▽

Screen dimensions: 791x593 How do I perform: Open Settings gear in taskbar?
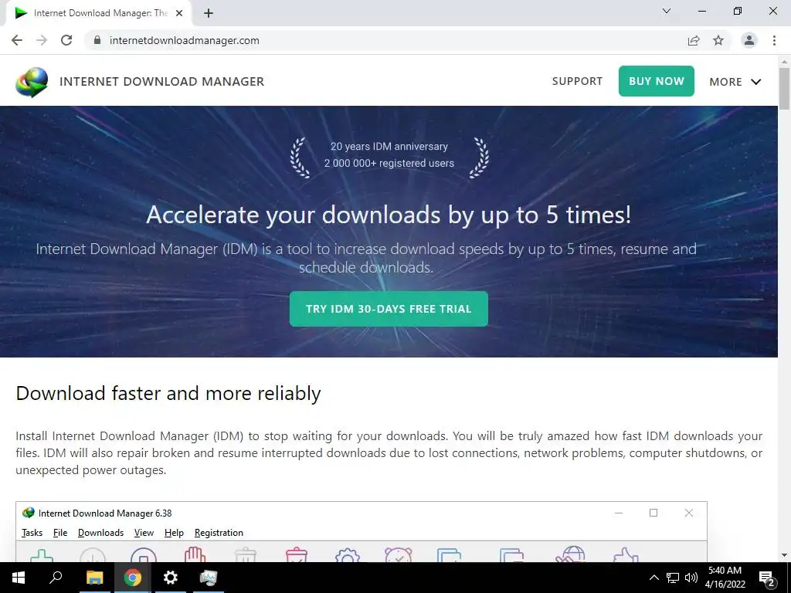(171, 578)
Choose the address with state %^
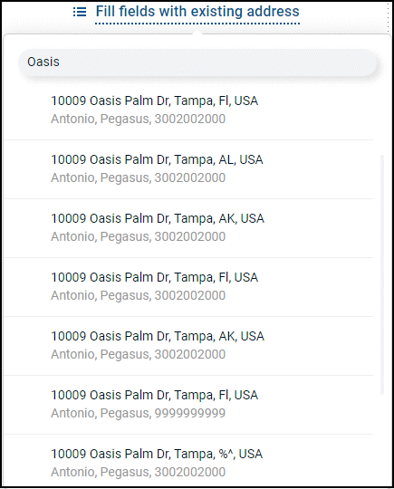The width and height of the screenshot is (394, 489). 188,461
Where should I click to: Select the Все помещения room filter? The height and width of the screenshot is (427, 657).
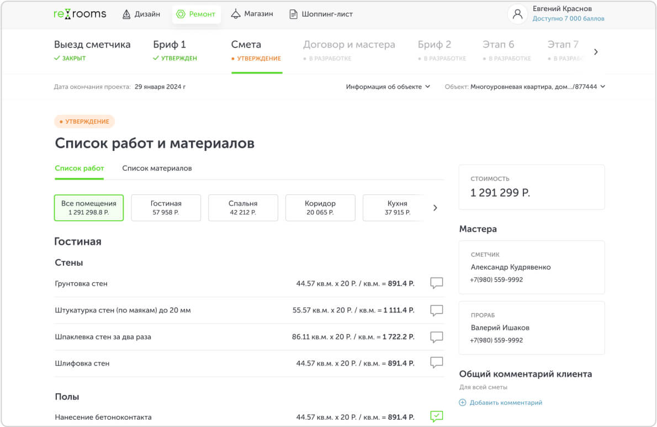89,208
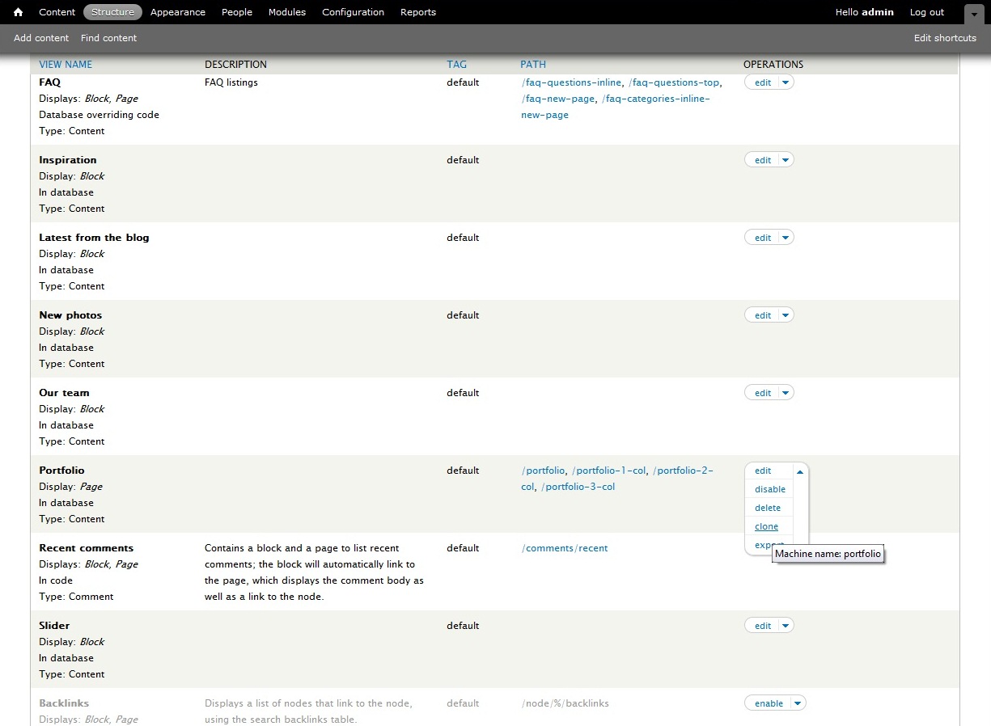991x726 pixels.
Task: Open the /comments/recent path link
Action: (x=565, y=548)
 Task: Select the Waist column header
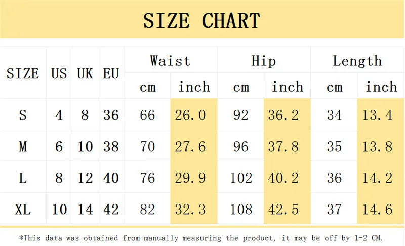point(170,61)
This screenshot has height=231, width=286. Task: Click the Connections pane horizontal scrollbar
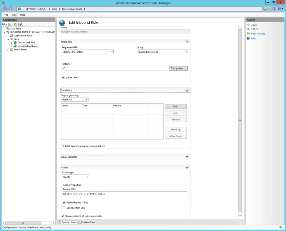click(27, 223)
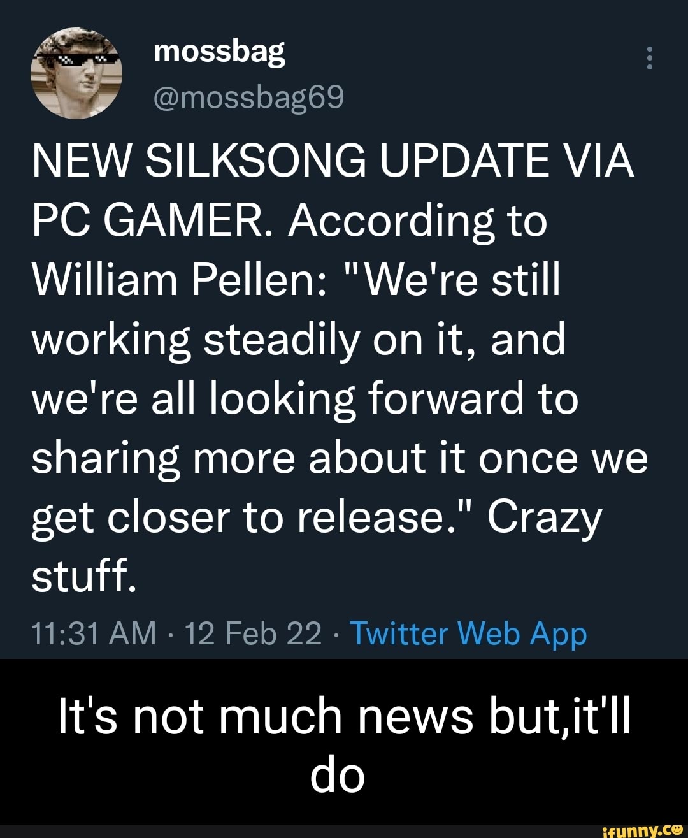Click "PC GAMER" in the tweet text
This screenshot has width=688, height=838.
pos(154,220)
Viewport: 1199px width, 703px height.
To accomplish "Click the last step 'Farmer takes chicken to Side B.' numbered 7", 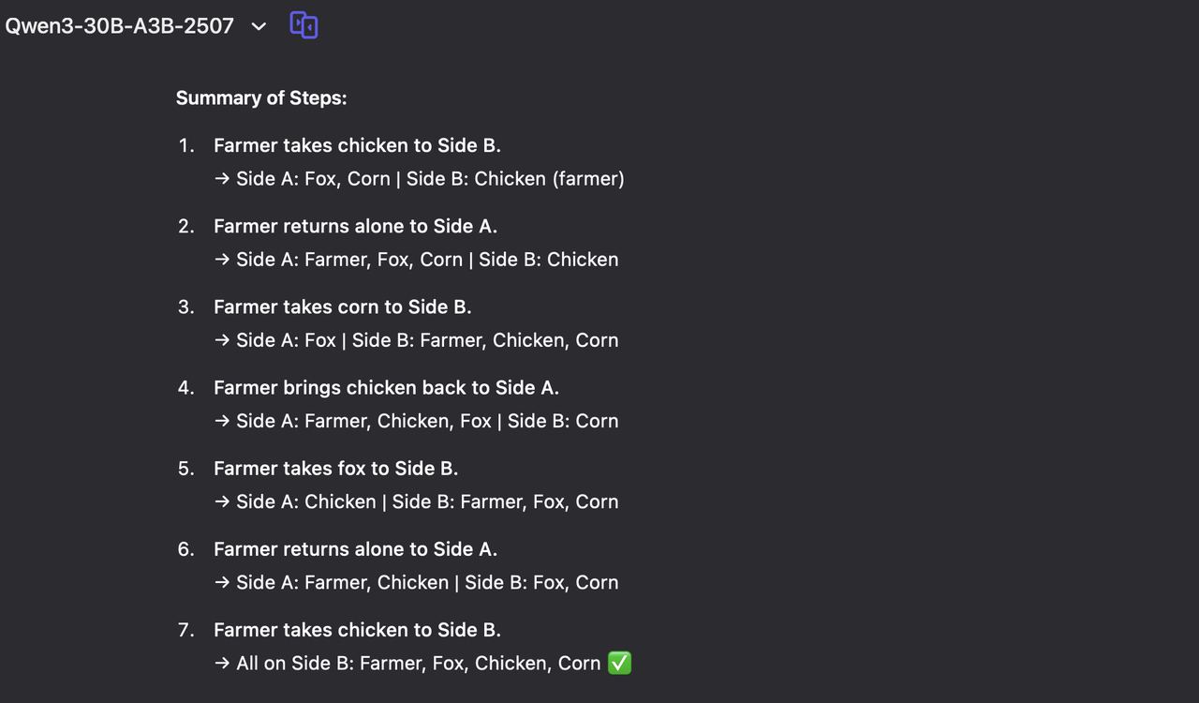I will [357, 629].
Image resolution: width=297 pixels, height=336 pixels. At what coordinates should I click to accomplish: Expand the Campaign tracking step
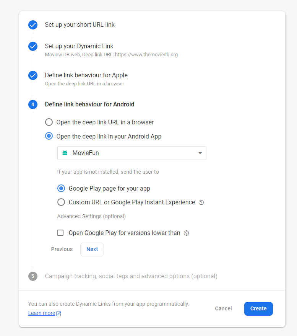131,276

△

Above are records; write out the lines from the one with "Choose the address with state %^" down to the one with "Viewport: 1199px width, 703px height.", exactly, leaving the pictures out.

_Task answer:_
Choose the address with state %^
The width and height of the screenshot is (394, 489). 188,461
Where should I click to: Select the Все помещения room filter? The height and width of the screenshot is (427, 657).
89,208
991x726 pixels.
Task: Open the /comments/recent path link
Action: (x=565, y=548)
 Task: Select the Waist column header
point(170,61)
This screenshot has height=231, width=286. Task: Click the Connections pane horizontal scrollbar
click(27, 223)
Click "PC GAMER" in the tweet text
This screenshot has width=688, height=838.
pos(154,220)
Viewport: 1199px width, 703px height.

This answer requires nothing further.